[[ EXTRACTED DATA, beginning ]]
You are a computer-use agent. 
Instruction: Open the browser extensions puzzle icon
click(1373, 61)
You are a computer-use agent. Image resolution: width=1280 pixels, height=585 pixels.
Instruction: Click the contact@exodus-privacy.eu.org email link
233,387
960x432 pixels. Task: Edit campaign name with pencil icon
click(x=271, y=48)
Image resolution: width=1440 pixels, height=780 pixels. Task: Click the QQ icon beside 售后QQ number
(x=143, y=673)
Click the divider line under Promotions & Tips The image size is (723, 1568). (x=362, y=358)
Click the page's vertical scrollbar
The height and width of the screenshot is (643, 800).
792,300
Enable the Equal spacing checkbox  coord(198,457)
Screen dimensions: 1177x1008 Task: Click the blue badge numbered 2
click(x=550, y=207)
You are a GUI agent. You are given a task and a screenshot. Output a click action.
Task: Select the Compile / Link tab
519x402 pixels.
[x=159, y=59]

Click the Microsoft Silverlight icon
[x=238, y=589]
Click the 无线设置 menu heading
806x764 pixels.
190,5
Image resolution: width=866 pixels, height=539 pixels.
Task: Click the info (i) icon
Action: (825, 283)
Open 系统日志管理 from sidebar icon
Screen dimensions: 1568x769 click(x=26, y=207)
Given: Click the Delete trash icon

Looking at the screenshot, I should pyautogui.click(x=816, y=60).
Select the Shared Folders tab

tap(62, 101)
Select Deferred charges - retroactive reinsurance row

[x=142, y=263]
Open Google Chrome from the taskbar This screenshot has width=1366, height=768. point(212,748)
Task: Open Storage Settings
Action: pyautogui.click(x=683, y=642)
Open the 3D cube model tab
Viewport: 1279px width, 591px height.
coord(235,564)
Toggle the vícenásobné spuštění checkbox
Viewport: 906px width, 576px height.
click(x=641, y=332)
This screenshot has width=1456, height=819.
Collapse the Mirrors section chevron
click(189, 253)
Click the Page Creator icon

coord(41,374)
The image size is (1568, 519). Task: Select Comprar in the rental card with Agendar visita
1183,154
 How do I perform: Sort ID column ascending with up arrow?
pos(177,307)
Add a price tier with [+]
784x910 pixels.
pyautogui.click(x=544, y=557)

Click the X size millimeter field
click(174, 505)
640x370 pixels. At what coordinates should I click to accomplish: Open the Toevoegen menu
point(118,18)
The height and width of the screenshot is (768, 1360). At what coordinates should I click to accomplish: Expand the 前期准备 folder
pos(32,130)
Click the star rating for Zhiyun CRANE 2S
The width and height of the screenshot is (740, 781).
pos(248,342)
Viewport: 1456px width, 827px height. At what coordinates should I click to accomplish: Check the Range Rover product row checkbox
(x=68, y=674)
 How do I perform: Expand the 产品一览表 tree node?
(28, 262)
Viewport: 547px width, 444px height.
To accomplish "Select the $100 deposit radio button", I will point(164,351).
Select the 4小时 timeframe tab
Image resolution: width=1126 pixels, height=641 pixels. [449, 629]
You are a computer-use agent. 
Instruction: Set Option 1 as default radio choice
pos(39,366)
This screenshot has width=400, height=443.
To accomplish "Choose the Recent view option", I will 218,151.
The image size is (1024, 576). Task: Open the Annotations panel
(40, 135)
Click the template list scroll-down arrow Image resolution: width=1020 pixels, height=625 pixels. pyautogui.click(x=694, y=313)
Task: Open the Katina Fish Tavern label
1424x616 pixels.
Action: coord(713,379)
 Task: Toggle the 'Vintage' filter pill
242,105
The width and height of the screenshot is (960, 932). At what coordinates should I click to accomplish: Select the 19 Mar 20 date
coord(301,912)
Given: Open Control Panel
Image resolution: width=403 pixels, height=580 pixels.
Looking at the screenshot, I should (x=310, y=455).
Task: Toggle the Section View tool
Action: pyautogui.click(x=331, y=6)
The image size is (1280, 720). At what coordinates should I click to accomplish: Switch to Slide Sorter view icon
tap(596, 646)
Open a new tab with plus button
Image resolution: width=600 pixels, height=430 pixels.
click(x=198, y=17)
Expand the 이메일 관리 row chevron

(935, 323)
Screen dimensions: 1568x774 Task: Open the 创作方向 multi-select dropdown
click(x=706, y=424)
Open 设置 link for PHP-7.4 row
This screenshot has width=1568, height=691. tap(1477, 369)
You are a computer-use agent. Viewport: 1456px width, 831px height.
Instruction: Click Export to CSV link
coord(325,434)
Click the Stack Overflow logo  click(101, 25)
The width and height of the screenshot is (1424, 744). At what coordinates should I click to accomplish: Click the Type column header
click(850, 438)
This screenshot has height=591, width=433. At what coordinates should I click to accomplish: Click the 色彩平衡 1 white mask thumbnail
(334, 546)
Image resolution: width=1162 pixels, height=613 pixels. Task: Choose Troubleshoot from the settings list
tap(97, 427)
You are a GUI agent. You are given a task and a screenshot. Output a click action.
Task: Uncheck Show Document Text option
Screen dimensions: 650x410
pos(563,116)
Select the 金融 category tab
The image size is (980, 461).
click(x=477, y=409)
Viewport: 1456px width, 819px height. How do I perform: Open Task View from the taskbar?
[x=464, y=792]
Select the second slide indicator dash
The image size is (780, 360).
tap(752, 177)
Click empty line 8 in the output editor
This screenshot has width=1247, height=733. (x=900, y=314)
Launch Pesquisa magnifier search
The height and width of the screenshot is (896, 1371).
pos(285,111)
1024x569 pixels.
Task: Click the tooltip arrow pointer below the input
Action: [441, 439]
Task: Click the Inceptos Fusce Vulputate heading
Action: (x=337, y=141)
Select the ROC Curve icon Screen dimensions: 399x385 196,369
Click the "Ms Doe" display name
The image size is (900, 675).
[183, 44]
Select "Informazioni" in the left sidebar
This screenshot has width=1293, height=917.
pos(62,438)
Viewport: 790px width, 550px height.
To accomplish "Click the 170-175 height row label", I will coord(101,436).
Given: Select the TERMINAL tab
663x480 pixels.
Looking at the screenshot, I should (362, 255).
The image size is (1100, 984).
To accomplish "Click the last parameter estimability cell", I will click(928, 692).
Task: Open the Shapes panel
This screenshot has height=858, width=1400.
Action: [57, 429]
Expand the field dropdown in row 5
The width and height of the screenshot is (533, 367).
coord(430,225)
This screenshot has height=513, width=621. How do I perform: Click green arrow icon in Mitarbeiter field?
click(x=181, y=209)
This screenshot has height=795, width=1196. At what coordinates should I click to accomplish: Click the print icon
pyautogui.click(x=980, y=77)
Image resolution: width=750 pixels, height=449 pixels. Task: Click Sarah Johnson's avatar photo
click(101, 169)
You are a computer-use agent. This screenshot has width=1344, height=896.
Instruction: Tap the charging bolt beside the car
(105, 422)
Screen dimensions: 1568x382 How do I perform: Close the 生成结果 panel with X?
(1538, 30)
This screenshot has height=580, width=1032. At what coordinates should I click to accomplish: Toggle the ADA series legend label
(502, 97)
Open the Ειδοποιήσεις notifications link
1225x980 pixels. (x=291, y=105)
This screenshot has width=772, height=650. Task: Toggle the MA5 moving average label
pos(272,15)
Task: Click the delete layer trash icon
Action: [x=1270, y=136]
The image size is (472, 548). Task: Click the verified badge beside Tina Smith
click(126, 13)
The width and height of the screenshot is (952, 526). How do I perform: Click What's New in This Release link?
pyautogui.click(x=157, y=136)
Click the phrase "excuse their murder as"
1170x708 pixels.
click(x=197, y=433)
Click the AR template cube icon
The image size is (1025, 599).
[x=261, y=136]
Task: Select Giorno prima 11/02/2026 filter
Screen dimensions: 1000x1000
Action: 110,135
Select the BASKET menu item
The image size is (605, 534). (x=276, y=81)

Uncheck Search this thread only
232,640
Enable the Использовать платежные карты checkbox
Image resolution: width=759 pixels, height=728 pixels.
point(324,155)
[[ EXTRACTED DATA, end ]]
__DIRECTIONS__: Show every line of the records above that contains the word "agent".

__TASK RESULT__:
You are a computer-use agent. 
You are a computer-use agent. Image resolution: width=1280 pixels, height=585 pixels.
You are a GUI agent. You are given a task and a screenshot. Output a click action.
You are a computer-use agent. 
You are a computer-use agent. Viewport: 1456px width, 831px height.
You are a GUI agent. You are given a task and a screenshot. Output a click action.
You are a computer-use agent. This screenshot has width=1344, height=896.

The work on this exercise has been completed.